By April 22, 2019Commentary

It is pretty well-accepted that better primary care can keep patients in good health and potentially lower long-term spending.  This supposedly occurs through delivery of more preventive care, early identification of potentially acute episodes and the role of a primary care doctor as a care coordinator.  A new study looks at how much Medicare spends on primary care as a proportion of total spending.   (JAMA Int. Med.
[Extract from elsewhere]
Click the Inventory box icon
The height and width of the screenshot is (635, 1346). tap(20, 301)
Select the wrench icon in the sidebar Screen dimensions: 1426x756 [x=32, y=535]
Article)   Depending on whether you define a primary care practitioner broadly or narrowly (the broader definition includes nurse practitioners and physician assistants, gynecologists and geriatricians in addition to family practice, pediatricians and internal medicine, so it seems obvious to me that the broad definition is more appropriate) and whether you define primary care services broadly or narrowly; primary care spending ranged from 2.12% to 4.88% of all spending.  In annual dollars per beneficiary the range was $308.32 to $708.23.  Arguably these amounts are not representative of true primary care spending, as they don’t include medications or tests ordered by primary care clinicians.  Those items should properly be considered part of primary care.  Spending as a percent tends to be higher for younger beneficiaries, probably because they don’t have as many serious conditions as older ones.  There was also some variation among states.  I suspect all of this analysis is highly correlated with actual health status.  The authors don’t explicitly comment on whether they view the number as too low or too high, but the implication is that Medicare isn’t spending enough on primary care, given its supposed value.  I am not sure either, but I think this kind of analysis really isn’t very helpful for policymakers.  Many patients with one serious illness may use a specialist for that disease category as a primary care doctor.  Some of the effect on spending is a unit price impact; primary care doctors tend to be much lower paid and reimbursed than are specialists.  If you looked at primary care as a percent of utilization it would be a higher portion of all Medicare utilization than it is a percent of spending.  And there has been some research trying to elucidate the actual impact of “better” primary care, and the results of that body of research are somewhat inconclusive.  Getting patients in better health and achieving better health care outcomes is important, but I am not sure we know yet how much primary care has to do with that.